>>

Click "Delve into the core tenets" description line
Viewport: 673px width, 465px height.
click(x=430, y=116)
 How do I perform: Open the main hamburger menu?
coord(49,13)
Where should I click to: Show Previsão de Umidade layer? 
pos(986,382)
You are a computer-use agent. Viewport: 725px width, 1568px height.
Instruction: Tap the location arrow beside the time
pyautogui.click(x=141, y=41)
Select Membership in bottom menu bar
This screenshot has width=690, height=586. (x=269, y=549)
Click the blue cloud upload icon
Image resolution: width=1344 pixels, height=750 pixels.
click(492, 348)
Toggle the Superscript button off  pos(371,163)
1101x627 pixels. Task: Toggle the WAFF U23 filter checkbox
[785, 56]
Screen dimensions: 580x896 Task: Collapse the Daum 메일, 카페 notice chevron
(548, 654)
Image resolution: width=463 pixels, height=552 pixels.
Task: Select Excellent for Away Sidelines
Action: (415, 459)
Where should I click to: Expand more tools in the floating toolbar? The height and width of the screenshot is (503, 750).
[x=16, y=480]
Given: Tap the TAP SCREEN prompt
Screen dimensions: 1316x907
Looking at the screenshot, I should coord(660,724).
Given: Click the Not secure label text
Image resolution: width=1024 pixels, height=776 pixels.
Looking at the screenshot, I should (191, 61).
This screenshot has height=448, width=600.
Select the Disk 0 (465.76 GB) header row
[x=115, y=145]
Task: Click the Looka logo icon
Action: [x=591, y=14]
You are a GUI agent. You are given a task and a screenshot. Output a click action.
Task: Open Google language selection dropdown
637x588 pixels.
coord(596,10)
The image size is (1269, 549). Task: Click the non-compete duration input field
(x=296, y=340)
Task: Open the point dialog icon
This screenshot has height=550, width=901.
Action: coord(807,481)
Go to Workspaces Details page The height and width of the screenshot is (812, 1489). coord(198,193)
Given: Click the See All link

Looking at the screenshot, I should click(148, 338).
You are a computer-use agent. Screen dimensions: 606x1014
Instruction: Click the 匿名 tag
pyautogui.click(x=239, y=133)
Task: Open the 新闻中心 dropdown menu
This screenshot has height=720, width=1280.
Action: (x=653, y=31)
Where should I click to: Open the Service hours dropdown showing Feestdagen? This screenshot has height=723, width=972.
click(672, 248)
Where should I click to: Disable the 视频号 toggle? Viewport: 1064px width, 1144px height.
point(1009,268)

<<

:: Work order ::
For each line in the records that contains the word "computer", make a copy.

:: Answer to the problem ::
You are a computer-use agent. Viewport: 725px width, 1568px height.
You are a computer-use agent. Screen dimensions: 606x1014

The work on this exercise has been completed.